Rincian Tugas: Ketik ulang dengan persis bagian kutipan berita yang dibuka dengan kata-kata berisi "Umat Islam Indonesia, ujarnya, selalu" dan ditutup dengan "kesamaan daripada perbedaan.".

Kutipan Berita:
#####
Warta

Wapres Imbau Fatwa MUI Pertimbangkan Nilai Ekonomi

Sabtu, 24 Januari 2009 | 12:26 WIB

Padang Panjang, NU Online
Wakil Presiden Jusuf Kalla meminta ulama Majelis Ulama Indonesia (MUI) mengeluarkan fatwa yang mempertimbangkan nilai tambah ekonomi, bukan sekedar memberi solusi.

"Dalam Ijtima` berilah hal-hal positif, bukan hanya solusi dan perlu melihat nilai tambah ekonomi," katanya pada pembukaan Ijtima` Ulama Komisi Fatwa Majelis Ulama Indonesia (MUI) se-Indonesia III di Padang Panjang, Sumbar, Sabtu (24/1).<>

Umat Islam Indonesia, ujarnya, selalu bangga dengan menjadi muslim yang moderat, yang berarti selalu mengambil jalan tengah dan mengutamakan kesamaan daripada perbedaan.
#####
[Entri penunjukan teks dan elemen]
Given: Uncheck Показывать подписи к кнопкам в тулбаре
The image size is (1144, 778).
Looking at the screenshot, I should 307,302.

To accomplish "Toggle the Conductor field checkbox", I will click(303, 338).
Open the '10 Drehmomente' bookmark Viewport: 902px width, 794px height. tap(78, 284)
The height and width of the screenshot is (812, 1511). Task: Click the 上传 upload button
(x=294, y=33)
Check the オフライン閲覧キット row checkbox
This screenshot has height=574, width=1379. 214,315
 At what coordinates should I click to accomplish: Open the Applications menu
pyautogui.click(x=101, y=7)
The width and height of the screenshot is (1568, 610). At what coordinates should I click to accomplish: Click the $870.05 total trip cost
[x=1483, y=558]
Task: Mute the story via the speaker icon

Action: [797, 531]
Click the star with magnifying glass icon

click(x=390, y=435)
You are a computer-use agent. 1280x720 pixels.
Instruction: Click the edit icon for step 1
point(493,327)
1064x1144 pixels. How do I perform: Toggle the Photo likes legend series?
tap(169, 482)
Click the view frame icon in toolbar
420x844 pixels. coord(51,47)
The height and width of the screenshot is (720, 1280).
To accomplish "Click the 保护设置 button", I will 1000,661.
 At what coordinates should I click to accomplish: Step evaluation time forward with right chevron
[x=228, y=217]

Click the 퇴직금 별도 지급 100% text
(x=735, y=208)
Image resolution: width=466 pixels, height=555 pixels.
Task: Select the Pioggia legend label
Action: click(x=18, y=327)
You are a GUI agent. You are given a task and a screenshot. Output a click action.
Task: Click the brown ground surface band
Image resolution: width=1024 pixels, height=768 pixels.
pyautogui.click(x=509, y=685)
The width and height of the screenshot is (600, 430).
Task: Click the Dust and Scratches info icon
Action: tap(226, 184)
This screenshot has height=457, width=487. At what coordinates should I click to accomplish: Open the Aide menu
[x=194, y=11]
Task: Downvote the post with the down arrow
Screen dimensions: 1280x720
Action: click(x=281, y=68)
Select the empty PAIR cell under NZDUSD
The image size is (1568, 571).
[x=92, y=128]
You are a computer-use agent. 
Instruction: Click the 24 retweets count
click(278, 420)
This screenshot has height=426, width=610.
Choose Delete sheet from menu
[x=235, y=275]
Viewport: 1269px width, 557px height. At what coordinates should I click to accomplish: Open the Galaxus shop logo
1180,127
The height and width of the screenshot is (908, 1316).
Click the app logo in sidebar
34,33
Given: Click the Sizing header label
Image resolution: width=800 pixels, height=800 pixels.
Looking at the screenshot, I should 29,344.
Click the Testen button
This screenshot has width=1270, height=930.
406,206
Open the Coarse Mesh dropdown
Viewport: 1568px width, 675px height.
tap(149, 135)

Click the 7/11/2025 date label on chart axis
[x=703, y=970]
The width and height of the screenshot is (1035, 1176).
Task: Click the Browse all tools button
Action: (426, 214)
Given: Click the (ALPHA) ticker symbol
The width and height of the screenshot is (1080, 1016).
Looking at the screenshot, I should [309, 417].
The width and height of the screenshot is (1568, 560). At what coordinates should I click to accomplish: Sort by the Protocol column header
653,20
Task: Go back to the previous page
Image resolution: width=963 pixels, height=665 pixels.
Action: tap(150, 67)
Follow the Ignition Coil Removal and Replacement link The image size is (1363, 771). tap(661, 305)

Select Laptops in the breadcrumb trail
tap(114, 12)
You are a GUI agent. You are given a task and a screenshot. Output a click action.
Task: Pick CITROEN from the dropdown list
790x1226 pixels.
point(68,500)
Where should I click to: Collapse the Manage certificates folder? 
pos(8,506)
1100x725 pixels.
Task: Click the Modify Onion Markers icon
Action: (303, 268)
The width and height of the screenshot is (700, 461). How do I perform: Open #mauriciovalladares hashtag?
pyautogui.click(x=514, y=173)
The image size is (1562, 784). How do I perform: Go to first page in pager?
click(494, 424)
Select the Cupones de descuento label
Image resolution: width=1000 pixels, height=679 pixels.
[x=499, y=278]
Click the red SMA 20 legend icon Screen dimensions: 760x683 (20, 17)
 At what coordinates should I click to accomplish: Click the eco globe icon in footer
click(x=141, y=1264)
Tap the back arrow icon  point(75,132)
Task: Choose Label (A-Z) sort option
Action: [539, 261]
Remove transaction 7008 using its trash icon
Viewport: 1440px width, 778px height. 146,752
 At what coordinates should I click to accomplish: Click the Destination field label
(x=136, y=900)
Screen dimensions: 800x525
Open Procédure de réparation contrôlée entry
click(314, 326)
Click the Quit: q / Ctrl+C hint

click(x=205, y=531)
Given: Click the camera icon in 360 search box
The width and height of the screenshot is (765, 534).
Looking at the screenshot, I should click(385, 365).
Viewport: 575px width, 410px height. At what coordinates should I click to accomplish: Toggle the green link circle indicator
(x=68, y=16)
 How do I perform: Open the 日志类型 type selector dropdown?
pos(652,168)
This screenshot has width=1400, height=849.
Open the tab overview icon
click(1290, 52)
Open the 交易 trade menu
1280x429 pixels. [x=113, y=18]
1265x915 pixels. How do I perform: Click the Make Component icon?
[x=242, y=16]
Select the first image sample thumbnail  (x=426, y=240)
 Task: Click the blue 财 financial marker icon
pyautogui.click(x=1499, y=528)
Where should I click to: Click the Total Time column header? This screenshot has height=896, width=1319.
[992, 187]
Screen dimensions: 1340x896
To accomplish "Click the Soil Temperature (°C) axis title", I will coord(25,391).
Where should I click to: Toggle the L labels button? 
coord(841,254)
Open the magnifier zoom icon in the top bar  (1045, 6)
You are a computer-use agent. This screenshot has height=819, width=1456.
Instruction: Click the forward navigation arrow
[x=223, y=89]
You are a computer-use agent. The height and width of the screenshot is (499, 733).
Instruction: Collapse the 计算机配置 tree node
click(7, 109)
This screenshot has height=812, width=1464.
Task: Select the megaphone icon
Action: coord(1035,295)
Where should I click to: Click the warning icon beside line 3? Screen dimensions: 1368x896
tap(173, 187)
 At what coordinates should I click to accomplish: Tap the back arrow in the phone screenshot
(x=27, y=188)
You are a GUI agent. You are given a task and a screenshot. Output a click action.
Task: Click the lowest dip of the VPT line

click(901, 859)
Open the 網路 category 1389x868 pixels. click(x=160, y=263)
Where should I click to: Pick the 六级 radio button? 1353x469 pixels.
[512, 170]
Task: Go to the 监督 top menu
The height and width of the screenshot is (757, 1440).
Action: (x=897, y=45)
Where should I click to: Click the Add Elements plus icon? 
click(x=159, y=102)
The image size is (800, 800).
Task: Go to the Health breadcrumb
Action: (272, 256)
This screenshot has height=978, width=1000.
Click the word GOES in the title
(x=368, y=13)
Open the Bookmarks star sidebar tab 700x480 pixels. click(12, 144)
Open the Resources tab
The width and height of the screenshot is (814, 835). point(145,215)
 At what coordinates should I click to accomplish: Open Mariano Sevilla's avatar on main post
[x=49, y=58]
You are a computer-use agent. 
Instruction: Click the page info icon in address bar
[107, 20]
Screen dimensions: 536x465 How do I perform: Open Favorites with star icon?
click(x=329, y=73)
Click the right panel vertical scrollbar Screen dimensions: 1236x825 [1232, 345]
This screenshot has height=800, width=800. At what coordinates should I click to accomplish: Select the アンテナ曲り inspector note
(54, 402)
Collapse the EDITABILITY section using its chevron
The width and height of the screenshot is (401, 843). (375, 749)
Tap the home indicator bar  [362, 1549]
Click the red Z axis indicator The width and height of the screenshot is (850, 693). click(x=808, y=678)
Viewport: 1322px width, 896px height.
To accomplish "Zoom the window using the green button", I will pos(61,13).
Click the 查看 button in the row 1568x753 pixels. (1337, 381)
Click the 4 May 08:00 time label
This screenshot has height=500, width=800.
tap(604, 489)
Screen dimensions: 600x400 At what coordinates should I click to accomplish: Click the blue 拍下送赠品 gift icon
#####
Hasil:
Umat Islam Indonesia, ujarnya, selalu bangga dengan menjadi muslim yang moderat, yang berarti selalu mengambil jalan tengah dan mengutamakan kesamaan daripada perbedaan.